Indian equity markets have seen $960 million worth of selling by foreign portfolio investors (FPIs) in June. This is the worst monthly FPI performance since August 2013 when the markets witnessed an outflow of $947 million triggered by depreciation of the rupee against the US dollar. Foreign inflows, in terms of half-yearly performance was the worst in four years. During January-June 2015, the total FPI buying stood at $6.2 billion against $9. 9 billion for the same period in 2014. FPIs bought equities worth $1.3 billion and $8.5 billion in the first six-months of 2013 and 2012, in that order.
Not surprisingly, Indian benchmarks have lagged their counterparts in the emerging market universe this year, with the Sensex yielding just about 1% in 2015 so far compared to some of the bigger markets like China and South Korea. In the month of June, Sensex has lost a moderate 0.2%.
Triggered by possible crisis in euro zone due to an impending default by Greece, FPIs sold shares worth nearly $200 million in the last two days alone.
“One of the key factors driving the outflows is global uncertainty and the possibility of a Greek default. There is also a realignment of cash flows going on in the emerging markets especially India and China,” said Vaibhav Sanghvi of Ambit Investment Advisors.
However, experts say despite near-term volatility, Indian market is unlikely to bear significant impact of a possible Greece default.

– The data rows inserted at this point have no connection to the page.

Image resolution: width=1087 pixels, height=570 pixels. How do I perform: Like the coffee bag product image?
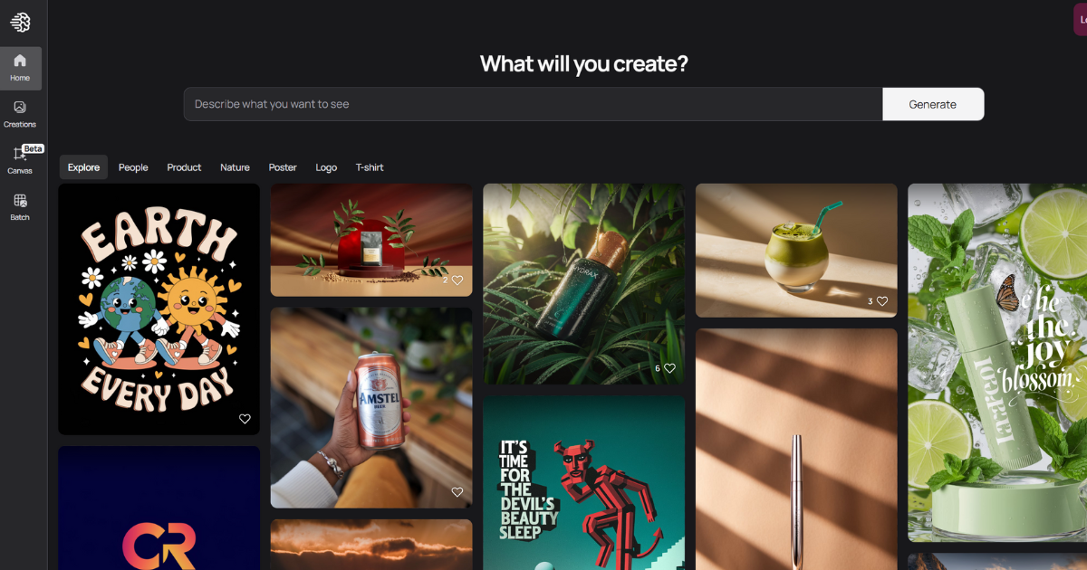457,280
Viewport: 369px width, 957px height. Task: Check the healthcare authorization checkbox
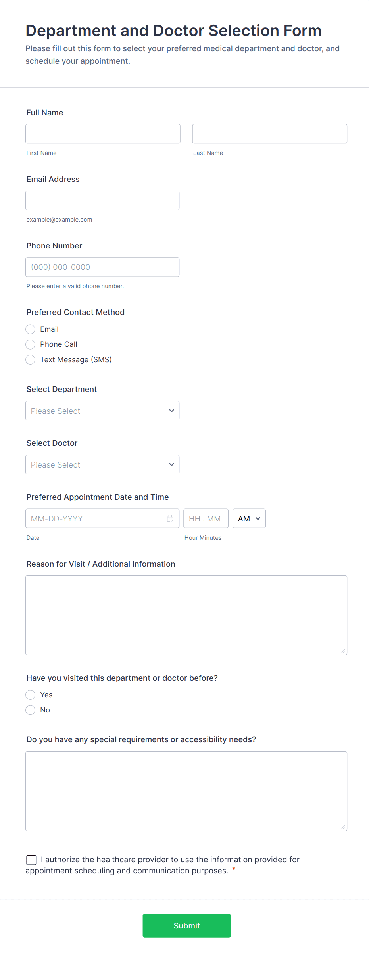(x=31, y=860)
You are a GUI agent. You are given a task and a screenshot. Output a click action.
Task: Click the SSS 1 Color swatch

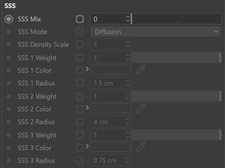pyautogui.click(x=111, y=69)
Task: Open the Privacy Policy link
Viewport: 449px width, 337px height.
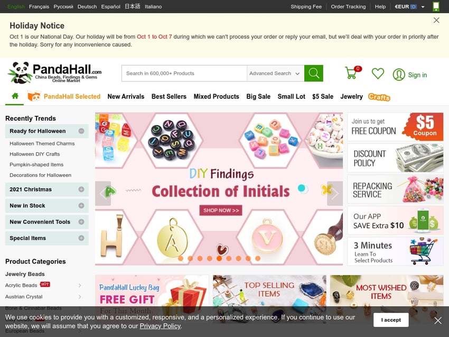Action: pyautogui.click(x=160, y=326)
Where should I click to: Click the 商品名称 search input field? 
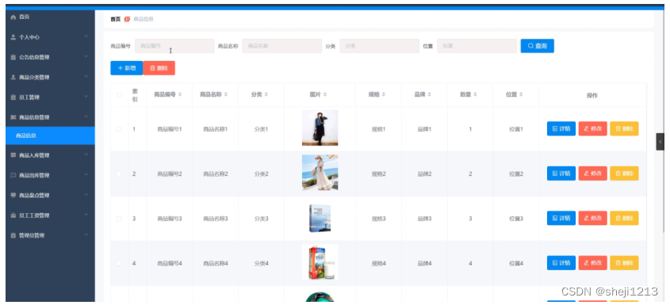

“India is likely to be less volatile than its peers as we will be the least impacted by events unfolding in Greece and the EU. Since this has been well known for some time, it is unlikely to lead to a deep correction as seen in the 2008 global crisis,”said Nilesh Shah of Kotak AMC.
FPIs have been consistently liquidating their ownership of Indian shares this month, amidst concerns of a possible inclusion of China A-shares in the MSCI Emerging market index at the beginning of the month. Around mid-June, the selling of Indian equities intensified as traders contemplated the Federal Reserve’s stance on the timing of hiking the benchmark interest rates.
Domestic factors including possibility of weak markets, dip in corporate earnings have also impacted cash flows.
But near-term volatility experts say, remains very much on the cards. Deutsche Bank in a recent research note highlighted the possibility of higher volatility in the next few months as “investors continue to await tangible data on macroeconomic/corporate recovery.” The foreign brokerage house also said that the market direction will also be determined by the incoming macro data from the US.